■ Work item ■
Only the pictures are dropped. Restate each line below word for word.

-=-=-

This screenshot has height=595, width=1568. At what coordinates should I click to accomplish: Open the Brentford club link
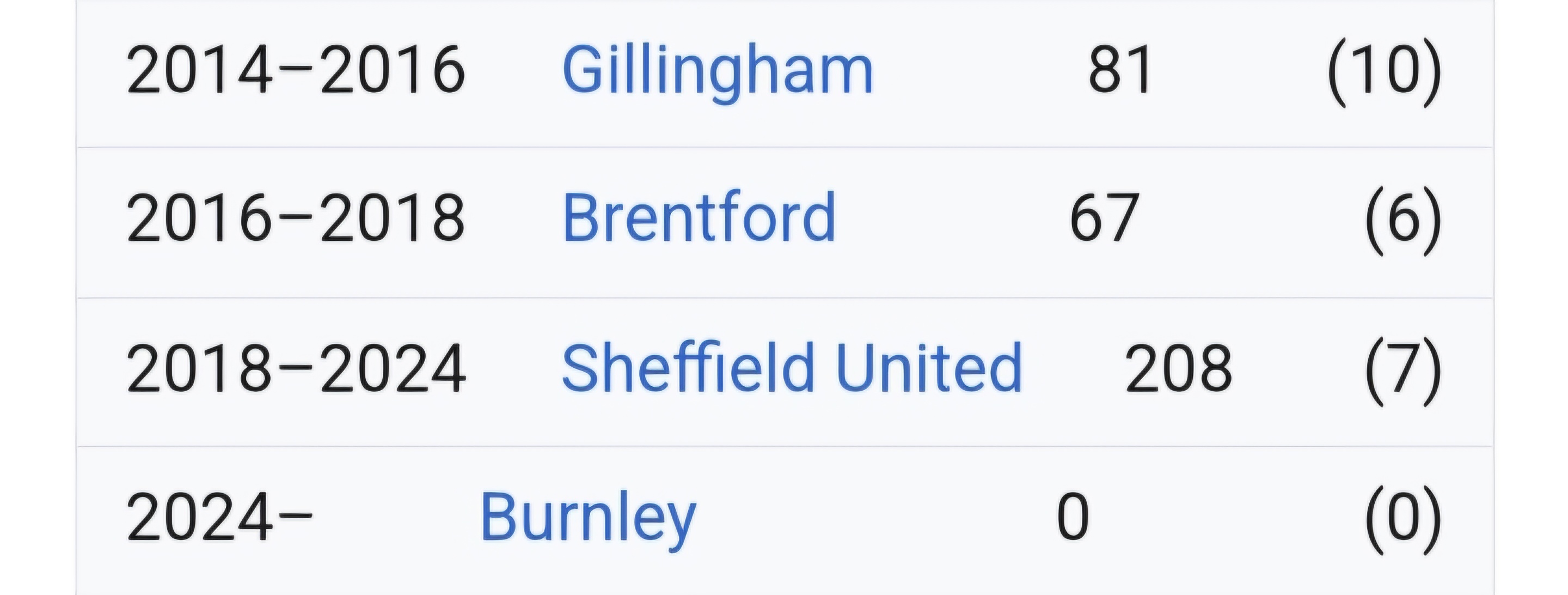[698, 218]
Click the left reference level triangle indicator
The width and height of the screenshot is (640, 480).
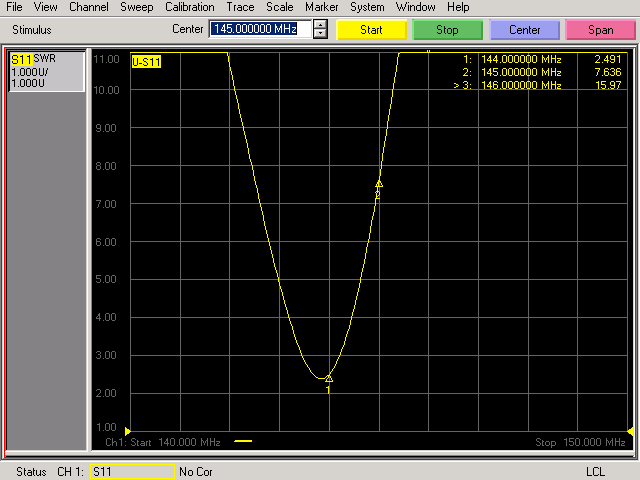click(99, 431)
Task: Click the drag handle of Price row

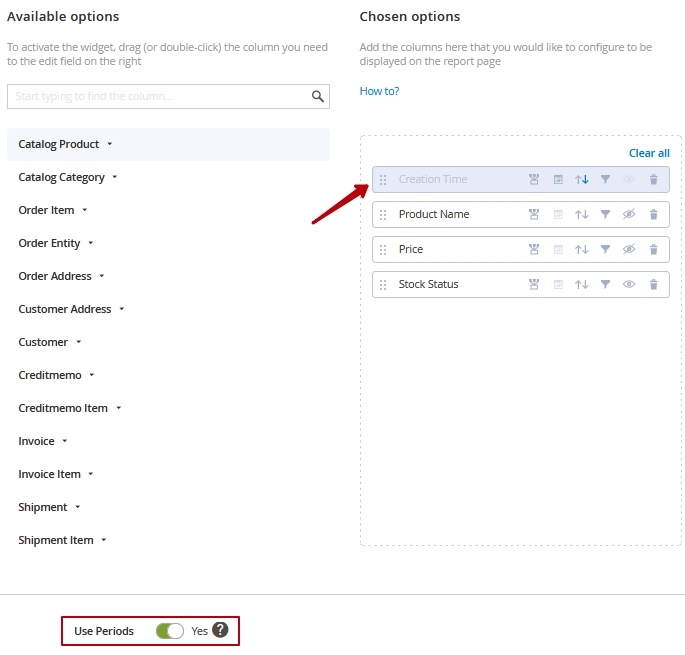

-=-=-

■ Exercise result ■
This screenshot has height=595, width=1568. At what coordinates should I click to accomplish: Open the Brentford club link
[698, 218]
Click the left reference level triangle indicator
The width and height of the screenshot is (640, 480).
click(99, 431)
Task: Click the drag handle of Price row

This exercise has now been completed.